- **Your objective**
Give back each entry exactly as written, apart from the pictures.

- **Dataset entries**
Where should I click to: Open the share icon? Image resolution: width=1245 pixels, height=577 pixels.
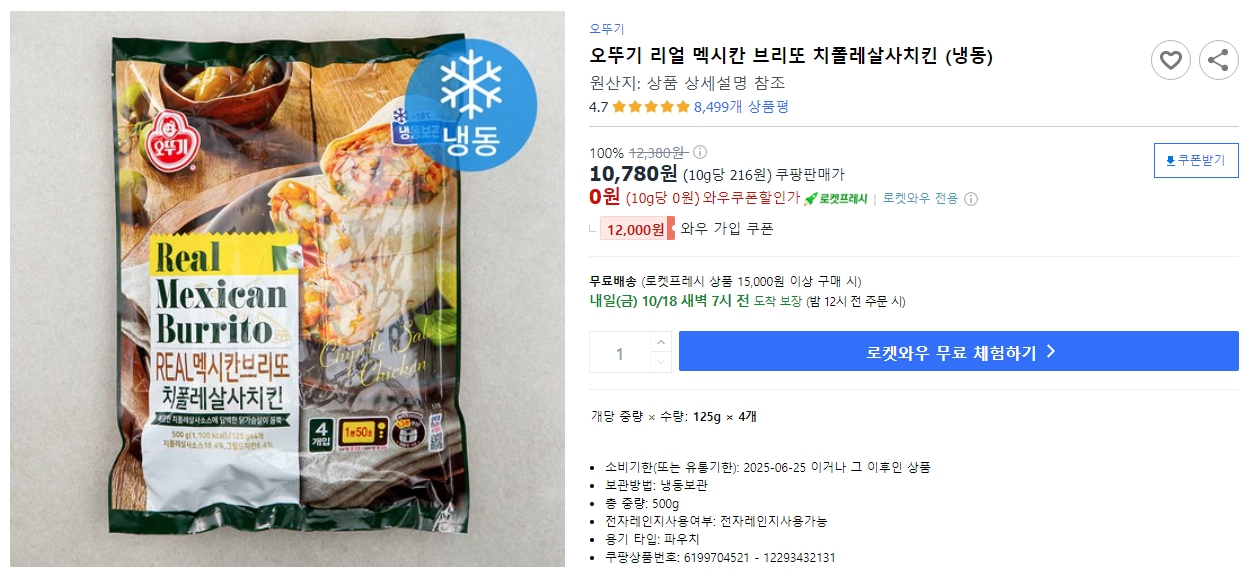tap(1218, 60)
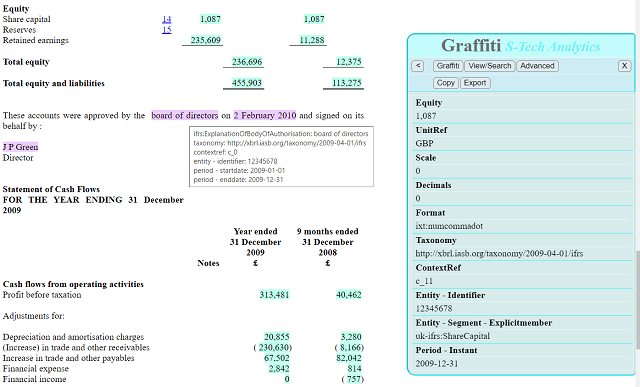Click the tagged Retained earnings value 235,609
640x387 pixels.
tap(205, 40)
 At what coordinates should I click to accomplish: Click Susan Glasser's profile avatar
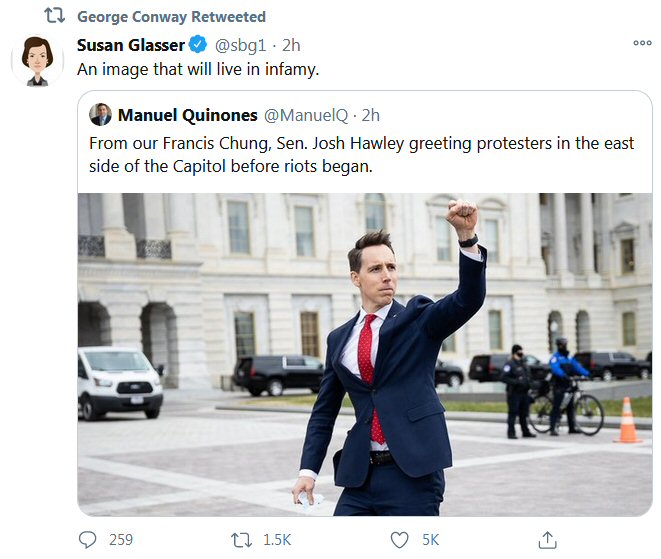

- **Task result**
Where should I click to: Open the share icon? Image resolution: width=1245 pixels, height=577 pixels.
tap(1218, 60)
Click the tagged Retained earnings value 235,609
640x387 pixels.
tap(205, 40)
 At what coordinates should I click to accomplish: Click Susan Glasser's profile avatar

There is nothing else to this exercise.